Ally Financial is entering a phase where its funding cost headwind may finally reverse. During the 2022-2023 rate-hiking cycle, Ally aggressively repriced deposits upward to retain customers on its digital-only platform, locking in a cohort of high-cost CDs. As those maturities roll through 2025-2026, the bank should gain sequential NIM expansion without needing rate cuts to do the heavy lifting.
The headline numbers are modest: FY revenue of $7.9B represents a 3.3% YoY decline, and diluted EPS sits at $2.37 against a still-thin 10.8% net margin. The revenue contraction reflects the squeeze from elevated deposit costs running through the income statement, which is precisely the dynamic the deposit roll-off thesis aims to resolve.

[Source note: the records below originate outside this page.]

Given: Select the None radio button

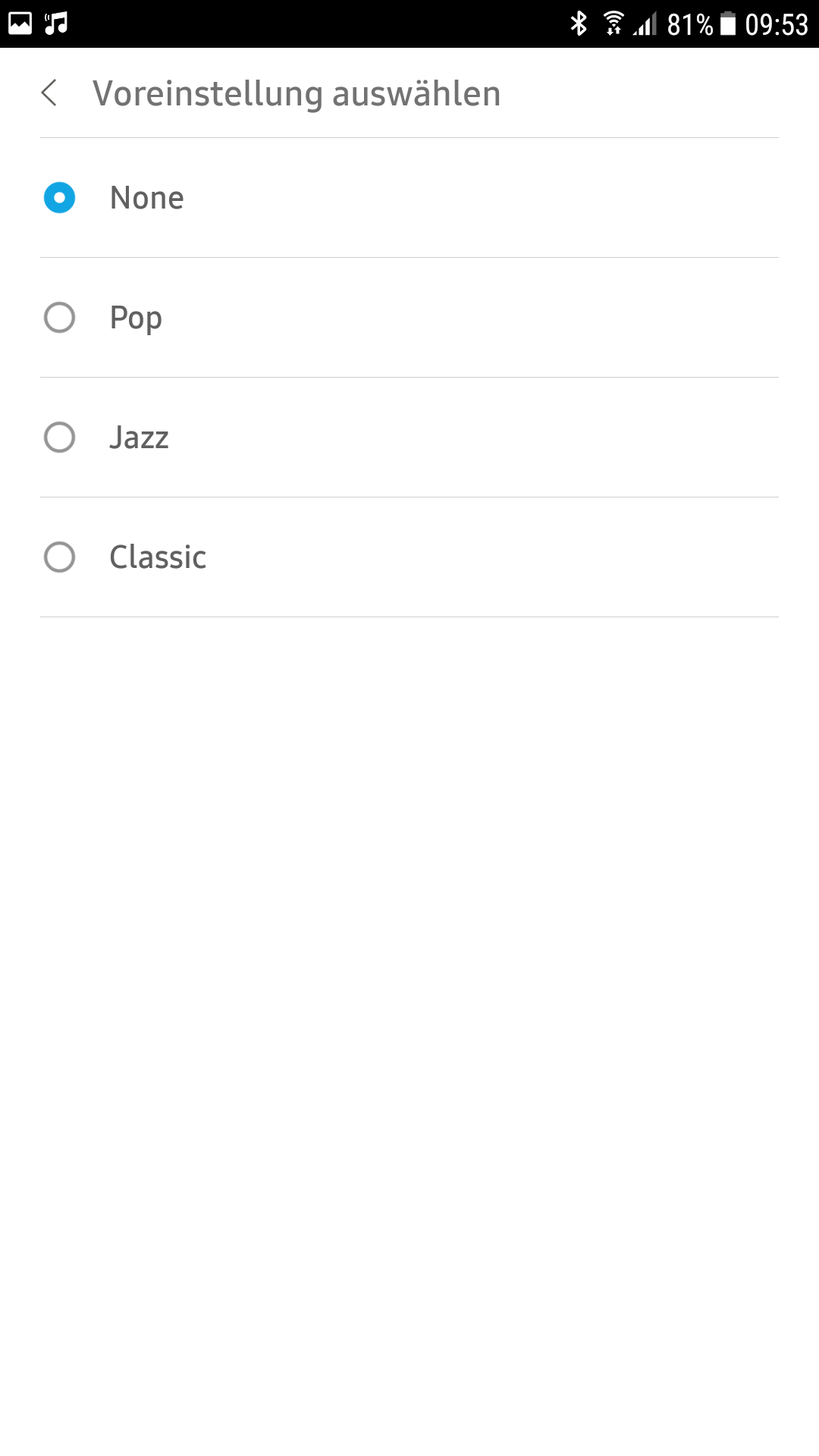Looking at the screenshot, I should tap(59, 198).
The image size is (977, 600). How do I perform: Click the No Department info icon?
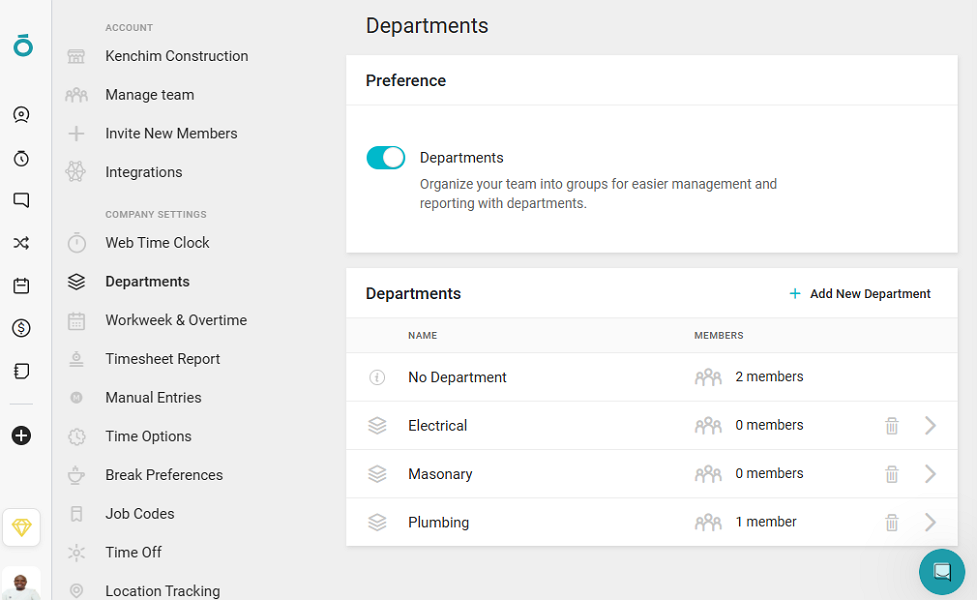pos(377,378)
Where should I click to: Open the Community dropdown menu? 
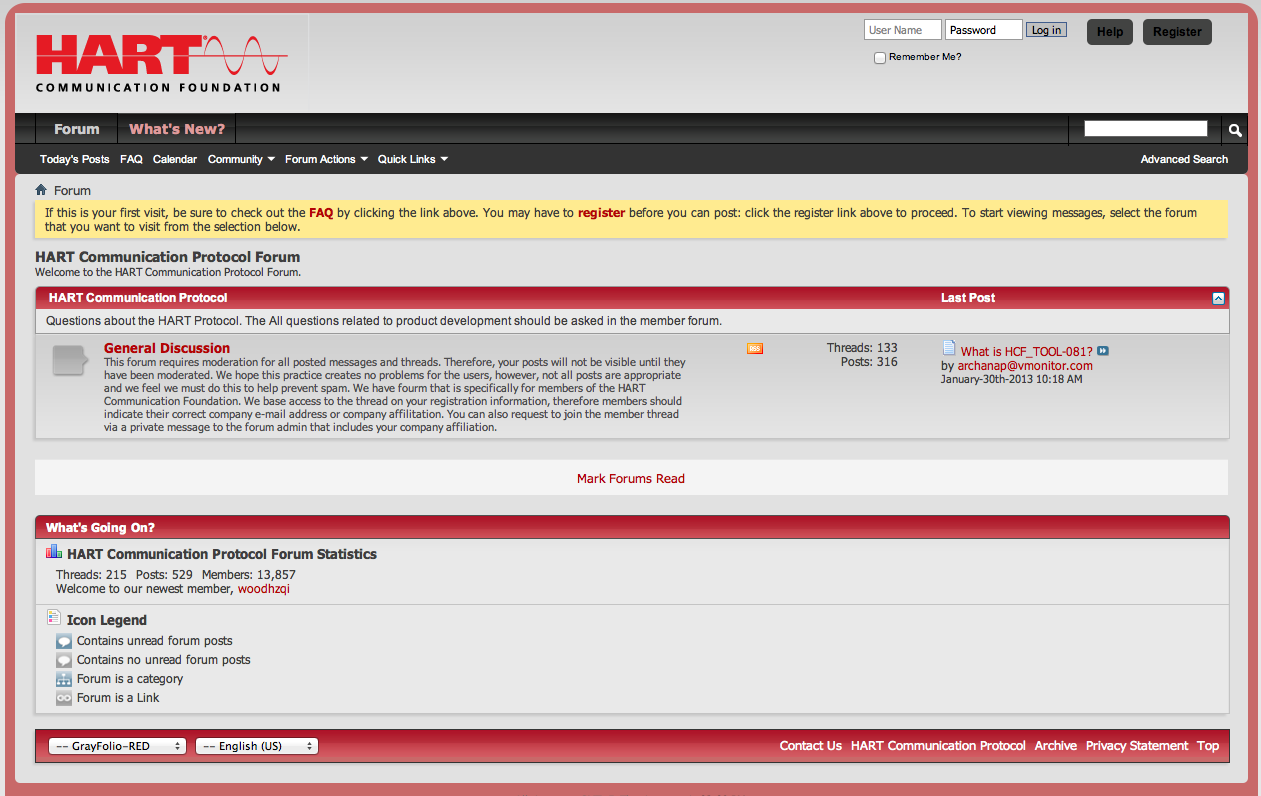click(x=241, y=159)
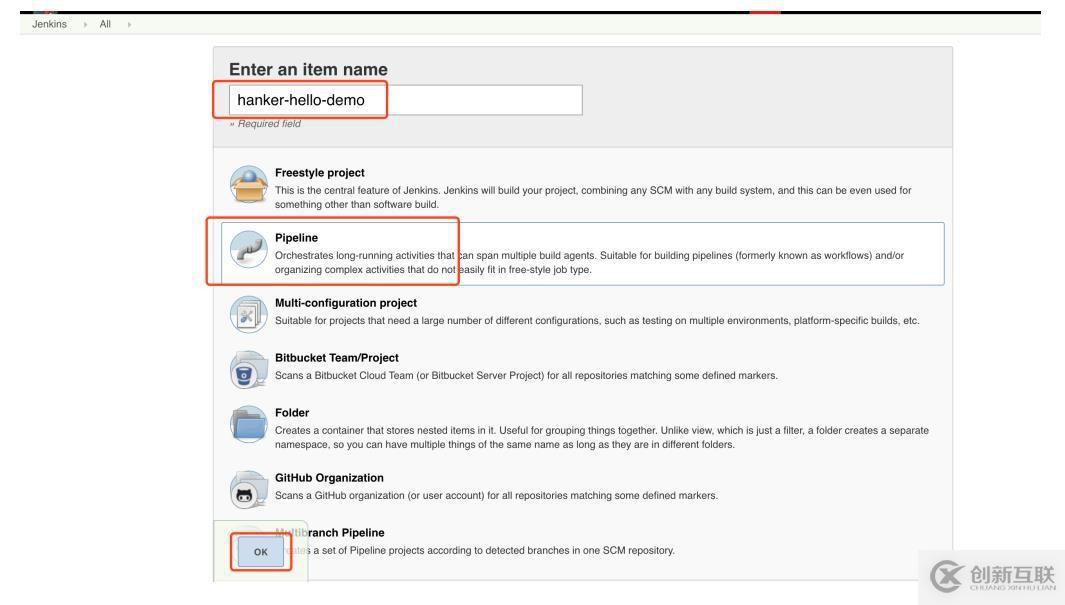This screenshot has width=1065, height=605.
Task: Select the Freestyle project title
Action: (x=319, y=173)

The bull case centers on NIM recovery — if even 20-30 bps of liability repricing flows through over the next two to three quarters, EPS leverage could be material given the fixed-cost base of a digital bank with no branch network. Auto origination volumes are the other variable: Ally has been tightening credit standards since late 2023, which crimped loan growth but should improve loss rates heading into 2025.
The bear case is real: auto credit normalization is still incomplete, and if used-car prices continue to soften, net charge-offs could offset whatever NIM benefit the deposit roll-off delivers. Ally also has meaningful exposure to subprime and near-prime auto borrowers, a segment that tends to deteriorate in a slowing consumer environment. The revenue decline year-over-year is a reminder that the tailwind thesis has been anticipated before and hasn't yet shown up in reported numbers.
Key things to watch: the next quarterly NIM disclosure, deposit retention rates as high-cost CDs mature (will customers leave for Treasuries or stay at lower rates?), and auto net charge-off trends. The interplay between those three variables will determine whether the deposit roll-off thesis translates into earnings or simply reprices into a smaller balance sheet.